Stored records:
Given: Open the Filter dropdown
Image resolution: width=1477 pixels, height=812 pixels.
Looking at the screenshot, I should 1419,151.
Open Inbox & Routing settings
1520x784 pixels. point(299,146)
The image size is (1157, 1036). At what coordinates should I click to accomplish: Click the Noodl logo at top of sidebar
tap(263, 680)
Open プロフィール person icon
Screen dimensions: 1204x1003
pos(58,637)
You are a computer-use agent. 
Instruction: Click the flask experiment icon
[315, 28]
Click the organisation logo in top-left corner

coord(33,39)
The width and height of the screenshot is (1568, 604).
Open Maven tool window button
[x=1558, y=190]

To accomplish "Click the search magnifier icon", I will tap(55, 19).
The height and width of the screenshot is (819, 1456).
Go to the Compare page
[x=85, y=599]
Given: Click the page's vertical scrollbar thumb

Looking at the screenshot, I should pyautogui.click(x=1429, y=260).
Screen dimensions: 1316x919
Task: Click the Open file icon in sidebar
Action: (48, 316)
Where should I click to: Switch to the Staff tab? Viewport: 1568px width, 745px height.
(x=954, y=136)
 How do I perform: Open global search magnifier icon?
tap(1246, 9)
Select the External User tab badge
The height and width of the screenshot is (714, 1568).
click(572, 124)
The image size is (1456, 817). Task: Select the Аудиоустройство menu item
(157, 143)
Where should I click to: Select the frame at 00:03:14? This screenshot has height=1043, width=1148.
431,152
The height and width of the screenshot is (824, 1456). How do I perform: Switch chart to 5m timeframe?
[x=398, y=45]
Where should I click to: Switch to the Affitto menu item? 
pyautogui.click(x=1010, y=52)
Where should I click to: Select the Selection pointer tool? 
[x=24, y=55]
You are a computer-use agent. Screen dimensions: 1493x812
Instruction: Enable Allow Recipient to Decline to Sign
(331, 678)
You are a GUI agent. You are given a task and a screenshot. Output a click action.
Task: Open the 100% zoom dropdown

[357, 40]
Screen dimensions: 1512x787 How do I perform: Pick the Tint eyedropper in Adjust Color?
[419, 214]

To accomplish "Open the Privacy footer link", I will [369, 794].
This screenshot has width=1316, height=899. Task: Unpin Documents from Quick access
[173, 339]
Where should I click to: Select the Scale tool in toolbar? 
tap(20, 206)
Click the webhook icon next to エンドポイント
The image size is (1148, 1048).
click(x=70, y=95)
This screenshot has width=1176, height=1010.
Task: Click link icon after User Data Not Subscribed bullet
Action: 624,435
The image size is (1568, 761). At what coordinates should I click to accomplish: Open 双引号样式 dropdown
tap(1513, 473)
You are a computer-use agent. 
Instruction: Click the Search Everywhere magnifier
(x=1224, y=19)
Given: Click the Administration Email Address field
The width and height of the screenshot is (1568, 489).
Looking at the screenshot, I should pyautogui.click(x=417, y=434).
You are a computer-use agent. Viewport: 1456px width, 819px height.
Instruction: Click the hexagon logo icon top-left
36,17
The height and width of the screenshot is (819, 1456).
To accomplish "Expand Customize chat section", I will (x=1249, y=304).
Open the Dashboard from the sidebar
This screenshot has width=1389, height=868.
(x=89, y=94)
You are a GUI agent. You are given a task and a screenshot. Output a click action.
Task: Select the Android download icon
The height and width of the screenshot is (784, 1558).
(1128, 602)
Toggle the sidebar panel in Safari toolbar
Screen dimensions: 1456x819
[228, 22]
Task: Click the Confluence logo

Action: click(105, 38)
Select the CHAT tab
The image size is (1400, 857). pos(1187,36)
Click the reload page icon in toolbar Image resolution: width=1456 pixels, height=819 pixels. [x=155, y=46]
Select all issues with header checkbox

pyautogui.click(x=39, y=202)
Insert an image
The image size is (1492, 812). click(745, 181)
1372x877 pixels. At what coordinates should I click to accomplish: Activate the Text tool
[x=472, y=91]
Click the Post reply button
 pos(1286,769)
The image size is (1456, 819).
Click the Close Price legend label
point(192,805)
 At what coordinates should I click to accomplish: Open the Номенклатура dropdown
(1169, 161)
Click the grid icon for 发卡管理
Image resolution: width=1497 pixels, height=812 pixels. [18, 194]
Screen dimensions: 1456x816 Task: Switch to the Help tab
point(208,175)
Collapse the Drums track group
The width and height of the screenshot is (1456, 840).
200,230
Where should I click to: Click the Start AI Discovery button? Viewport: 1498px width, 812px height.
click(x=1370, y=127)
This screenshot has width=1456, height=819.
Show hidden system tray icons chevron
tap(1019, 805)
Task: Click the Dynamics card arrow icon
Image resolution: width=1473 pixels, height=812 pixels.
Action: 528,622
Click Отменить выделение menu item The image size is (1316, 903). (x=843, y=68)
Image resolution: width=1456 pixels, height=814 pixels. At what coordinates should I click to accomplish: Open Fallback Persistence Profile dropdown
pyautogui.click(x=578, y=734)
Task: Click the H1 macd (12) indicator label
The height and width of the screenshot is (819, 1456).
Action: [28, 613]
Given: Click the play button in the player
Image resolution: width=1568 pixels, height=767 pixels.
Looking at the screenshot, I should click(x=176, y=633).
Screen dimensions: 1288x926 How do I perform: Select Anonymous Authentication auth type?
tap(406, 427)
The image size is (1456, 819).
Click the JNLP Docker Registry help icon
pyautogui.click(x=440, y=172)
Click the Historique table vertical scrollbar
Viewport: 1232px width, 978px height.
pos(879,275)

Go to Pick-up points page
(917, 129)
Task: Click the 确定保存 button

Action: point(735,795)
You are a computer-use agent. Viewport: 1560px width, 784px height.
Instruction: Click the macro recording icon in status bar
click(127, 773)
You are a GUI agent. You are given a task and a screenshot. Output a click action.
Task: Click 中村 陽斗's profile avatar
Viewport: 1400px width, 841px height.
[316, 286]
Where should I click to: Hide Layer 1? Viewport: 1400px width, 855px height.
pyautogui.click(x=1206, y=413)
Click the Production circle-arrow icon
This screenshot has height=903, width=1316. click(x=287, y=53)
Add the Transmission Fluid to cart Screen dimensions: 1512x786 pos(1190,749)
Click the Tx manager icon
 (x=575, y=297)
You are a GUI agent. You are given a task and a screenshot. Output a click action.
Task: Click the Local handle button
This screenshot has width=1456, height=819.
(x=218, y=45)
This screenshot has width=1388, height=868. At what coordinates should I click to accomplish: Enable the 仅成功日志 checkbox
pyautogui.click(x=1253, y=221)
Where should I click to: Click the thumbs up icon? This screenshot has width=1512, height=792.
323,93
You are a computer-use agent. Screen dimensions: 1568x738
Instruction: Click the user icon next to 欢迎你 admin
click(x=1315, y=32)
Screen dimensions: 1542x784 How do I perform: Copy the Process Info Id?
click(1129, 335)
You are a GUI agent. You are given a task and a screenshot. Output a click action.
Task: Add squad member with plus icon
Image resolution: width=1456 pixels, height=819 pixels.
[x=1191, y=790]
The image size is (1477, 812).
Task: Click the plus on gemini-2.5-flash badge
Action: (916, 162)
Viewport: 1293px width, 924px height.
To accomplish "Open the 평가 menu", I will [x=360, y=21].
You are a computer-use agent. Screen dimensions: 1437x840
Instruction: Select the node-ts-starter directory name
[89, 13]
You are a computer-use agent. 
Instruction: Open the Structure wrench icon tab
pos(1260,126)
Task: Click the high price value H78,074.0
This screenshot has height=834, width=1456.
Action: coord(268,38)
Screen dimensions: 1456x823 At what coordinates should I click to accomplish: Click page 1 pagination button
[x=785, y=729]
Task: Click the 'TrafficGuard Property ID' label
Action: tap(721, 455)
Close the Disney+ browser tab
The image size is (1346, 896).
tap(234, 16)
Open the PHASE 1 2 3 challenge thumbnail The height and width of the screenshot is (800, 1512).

**WHAT YOU SHOULD DO**
Go line by line through the data above and count those holding "computer"; report the number alone.

**RESPONSE**
8